----- DATA TO EXAMINE -----
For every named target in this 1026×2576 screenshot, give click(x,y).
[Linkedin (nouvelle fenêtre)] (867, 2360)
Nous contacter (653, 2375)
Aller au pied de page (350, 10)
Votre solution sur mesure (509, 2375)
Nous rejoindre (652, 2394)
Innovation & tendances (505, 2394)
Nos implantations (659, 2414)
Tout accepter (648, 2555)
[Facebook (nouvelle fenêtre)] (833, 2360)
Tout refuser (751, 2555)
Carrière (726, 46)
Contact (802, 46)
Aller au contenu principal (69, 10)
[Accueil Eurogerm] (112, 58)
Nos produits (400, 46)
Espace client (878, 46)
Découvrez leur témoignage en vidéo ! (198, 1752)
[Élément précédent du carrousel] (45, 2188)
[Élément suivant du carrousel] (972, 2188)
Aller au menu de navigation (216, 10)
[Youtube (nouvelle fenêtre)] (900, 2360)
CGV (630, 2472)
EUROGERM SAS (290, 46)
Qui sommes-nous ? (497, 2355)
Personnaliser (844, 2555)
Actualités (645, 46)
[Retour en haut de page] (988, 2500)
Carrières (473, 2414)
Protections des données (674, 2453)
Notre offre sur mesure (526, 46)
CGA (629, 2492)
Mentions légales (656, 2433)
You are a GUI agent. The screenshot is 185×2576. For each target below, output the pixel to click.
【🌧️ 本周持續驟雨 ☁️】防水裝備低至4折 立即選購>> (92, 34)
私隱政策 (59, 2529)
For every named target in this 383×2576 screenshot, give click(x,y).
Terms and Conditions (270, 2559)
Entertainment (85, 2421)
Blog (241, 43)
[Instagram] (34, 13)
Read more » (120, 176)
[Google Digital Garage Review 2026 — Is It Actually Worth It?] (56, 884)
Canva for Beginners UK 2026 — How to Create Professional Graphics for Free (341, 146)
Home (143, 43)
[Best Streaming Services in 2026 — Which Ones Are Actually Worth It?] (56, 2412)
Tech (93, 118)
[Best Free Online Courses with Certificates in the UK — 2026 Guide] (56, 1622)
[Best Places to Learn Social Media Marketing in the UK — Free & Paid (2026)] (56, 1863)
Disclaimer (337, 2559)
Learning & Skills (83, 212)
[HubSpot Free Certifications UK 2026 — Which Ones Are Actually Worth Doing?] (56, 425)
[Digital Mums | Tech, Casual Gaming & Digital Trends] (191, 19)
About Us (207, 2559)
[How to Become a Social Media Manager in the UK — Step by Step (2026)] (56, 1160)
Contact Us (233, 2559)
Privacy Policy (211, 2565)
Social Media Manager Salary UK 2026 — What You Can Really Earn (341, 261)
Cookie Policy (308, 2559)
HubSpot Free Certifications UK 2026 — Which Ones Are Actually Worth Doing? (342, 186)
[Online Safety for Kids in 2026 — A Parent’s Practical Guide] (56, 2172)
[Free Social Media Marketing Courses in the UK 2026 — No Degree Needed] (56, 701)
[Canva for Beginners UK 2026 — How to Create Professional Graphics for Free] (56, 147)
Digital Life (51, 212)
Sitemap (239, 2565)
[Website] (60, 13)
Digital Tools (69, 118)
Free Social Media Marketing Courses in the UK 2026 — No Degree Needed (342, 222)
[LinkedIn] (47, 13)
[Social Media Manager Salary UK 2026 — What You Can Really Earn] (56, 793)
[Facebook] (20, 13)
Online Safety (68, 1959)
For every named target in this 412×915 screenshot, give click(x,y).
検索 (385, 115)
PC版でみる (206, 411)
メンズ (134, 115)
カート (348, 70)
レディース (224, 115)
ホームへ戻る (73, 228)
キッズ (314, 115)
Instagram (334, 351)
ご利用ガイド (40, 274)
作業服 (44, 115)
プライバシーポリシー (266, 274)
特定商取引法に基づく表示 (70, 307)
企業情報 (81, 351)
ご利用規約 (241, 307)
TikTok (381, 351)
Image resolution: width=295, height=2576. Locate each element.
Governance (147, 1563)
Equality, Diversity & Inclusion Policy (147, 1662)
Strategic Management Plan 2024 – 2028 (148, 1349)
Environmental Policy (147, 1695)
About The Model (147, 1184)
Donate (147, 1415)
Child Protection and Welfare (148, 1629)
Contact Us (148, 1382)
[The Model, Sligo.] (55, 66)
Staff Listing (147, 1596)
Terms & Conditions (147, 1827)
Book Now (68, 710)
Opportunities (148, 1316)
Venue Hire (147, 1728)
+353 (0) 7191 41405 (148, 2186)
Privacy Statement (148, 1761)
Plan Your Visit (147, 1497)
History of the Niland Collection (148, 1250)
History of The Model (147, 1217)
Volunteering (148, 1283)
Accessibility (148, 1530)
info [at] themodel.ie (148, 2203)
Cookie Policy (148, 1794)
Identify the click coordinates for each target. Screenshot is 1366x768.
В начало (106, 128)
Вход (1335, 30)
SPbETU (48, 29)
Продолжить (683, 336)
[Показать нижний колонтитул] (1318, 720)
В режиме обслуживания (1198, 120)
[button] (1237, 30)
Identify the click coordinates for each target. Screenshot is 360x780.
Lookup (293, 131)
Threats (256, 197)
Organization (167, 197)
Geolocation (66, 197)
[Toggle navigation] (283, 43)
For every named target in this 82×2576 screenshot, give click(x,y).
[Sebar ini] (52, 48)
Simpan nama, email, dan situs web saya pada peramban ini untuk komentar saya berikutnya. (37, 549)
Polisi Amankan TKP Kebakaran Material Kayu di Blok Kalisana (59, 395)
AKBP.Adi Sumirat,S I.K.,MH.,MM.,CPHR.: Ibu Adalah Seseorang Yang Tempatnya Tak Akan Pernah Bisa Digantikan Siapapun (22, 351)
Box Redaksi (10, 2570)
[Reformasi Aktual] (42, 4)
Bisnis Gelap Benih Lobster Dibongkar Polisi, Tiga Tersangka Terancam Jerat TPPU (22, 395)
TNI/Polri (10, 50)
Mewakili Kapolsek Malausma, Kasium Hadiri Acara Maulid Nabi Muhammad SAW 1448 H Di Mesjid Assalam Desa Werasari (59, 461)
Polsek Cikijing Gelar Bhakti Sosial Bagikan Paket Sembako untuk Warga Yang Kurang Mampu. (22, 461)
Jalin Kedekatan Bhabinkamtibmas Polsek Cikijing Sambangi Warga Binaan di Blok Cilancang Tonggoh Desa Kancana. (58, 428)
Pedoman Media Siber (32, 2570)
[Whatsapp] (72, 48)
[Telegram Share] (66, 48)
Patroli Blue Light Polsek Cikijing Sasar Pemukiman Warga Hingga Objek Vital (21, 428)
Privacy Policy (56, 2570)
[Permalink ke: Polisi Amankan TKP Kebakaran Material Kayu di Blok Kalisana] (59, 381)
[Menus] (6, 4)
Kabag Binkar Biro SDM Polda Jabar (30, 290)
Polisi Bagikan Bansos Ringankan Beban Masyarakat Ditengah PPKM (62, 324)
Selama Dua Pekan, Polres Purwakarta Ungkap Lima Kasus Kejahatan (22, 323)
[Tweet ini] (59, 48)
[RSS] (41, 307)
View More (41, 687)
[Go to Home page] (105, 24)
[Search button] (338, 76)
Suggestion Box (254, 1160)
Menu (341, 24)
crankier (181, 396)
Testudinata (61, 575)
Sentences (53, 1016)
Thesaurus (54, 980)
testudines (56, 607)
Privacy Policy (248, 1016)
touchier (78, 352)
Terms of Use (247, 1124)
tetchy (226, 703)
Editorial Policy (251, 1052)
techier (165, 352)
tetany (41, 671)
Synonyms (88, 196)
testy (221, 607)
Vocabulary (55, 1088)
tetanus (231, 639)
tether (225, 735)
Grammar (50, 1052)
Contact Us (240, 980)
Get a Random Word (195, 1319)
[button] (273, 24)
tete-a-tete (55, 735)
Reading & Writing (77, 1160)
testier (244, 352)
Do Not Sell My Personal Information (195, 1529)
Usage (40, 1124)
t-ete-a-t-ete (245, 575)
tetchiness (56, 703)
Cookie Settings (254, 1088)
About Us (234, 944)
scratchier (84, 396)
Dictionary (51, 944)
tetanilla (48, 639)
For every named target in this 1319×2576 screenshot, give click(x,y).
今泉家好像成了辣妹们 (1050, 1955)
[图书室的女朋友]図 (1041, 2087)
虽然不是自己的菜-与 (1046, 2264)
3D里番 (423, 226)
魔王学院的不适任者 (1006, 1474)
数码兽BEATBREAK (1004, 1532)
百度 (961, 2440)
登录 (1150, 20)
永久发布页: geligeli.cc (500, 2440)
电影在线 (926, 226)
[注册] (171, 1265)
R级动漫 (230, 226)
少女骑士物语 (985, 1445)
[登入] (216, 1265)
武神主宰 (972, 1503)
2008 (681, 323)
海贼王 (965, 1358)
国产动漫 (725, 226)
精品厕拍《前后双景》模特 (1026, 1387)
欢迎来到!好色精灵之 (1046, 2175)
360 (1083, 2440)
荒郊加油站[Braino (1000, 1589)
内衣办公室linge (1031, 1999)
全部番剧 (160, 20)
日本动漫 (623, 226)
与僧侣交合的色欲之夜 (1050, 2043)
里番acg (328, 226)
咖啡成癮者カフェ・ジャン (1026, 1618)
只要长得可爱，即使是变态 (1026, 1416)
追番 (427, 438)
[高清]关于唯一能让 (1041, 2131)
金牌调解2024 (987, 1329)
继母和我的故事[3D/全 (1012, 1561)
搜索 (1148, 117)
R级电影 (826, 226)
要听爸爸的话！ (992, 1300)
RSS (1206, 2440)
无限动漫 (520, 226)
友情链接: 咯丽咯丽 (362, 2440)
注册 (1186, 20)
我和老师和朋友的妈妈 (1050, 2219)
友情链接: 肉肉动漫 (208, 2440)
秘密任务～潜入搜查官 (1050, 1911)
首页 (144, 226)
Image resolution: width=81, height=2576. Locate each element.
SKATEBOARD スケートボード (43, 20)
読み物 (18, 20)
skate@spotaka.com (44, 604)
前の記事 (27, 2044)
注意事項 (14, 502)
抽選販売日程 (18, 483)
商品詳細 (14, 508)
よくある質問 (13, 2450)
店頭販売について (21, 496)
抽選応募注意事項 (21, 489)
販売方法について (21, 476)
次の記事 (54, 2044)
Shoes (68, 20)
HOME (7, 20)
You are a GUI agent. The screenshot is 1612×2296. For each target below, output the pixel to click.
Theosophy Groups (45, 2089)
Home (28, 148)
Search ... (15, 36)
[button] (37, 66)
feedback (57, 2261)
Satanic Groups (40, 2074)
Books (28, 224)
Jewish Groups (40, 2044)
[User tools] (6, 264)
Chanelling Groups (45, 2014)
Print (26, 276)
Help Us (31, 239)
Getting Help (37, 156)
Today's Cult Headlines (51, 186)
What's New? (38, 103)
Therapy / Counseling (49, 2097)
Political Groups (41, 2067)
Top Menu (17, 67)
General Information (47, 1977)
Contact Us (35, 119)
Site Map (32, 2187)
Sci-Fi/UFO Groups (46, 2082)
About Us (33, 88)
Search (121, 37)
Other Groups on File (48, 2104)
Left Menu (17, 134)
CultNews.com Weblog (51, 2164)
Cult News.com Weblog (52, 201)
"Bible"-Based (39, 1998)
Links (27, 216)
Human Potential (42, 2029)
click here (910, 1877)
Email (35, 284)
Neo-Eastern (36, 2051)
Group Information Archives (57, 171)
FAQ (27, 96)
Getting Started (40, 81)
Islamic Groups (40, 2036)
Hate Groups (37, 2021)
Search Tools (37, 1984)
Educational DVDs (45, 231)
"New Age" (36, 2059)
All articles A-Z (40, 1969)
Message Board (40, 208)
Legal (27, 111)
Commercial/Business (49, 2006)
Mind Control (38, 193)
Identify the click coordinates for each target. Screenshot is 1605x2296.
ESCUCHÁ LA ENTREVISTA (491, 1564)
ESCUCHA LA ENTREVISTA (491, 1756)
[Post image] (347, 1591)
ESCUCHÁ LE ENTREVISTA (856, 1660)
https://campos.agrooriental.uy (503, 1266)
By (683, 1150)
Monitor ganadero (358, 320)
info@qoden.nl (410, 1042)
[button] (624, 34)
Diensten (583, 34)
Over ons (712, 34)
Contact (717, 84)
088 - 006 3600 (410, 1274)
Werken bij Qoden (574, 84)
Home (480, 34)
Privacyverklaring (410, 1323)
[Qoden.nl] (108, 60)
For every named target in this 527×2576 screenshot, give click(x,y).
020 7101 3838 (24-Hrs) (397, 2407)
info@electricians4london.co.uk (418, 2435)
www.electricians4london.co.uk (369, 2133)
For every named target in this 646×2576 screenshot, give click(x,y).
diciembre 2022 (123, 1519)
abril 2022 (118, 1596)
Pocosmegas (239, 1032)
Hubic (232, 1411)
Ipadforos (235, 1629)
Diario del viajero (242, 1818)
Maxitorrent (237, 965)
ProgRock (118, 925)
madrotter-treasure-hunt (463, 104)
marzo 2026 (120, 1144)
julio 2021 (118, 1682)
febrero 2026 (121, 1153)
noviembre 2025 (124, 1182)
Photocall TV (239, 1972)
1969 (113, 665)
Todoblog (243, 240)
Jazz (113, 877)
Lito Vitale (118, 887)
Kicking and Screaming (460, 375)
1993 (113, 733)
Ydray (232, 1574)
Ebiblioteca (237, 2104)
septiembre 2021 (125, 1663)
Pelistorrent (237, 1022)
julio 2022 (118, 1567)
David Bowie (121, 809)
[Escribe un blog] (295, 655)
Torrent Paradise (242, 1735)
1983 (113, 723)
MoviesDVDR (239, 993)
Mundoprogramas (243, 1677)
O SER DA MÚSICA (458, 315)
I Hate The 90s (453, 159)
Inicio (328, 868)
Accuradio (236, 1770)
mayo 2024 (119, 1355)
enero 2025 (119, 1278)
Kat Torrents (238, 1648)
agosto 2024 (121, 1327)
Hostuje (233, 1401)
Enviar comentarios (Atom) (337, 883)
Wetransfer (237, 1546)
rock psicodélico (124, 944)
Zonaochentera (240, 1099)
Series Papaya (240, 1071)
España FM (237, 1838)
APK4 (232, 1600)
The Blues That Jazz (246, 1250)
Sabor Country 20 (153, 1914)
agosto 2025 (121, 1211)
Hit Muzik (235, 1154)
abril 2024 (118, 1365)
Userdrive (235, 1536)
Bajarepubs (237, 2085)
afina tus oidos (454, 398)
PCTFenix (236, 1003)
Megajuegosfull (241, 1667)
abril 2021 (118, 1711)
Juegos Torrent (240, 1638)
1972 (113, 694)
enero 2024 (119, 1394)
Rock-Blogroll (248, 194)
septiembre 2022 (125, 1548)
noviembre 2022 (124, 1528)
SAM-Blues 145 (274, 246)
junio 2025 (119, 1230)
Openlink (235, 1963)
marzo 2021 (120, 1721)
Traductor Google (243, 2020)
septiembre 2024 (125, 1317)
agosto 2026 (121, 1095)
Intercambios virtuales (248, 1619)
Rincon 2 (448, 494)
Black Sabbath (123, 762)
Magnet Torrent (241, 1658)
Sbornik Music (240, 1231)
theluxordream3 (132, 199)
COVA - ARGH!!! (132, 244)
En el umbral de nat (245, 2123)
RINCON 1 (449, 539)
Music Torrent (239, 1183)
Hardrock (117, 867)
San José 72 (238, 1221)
-----
#### WHAT YOU NEED TO DO
Taking the entries above, print exactly the lines starting at the line with "Traductor Google (243, 2020)" and ending at the line with "En el umbral de nat (245, 2123)", both included.

#### YOUR RESPONSE
Traductor Google (243, 2020)
septiembre 2024 (125, 1317)
agosto 2026 (121, 1095)
Intercambios virtuales (248, 1619)
Rincon 2 (448, 494)
Black Sabbath (123, 762)
Magnet Torrent (241, 1658)
Sbornik Music (240, 1231)
theluxordream3 (132, 199)
COVA - ARGH!!! (132, 244)
En el umbral de nat (245, 2123)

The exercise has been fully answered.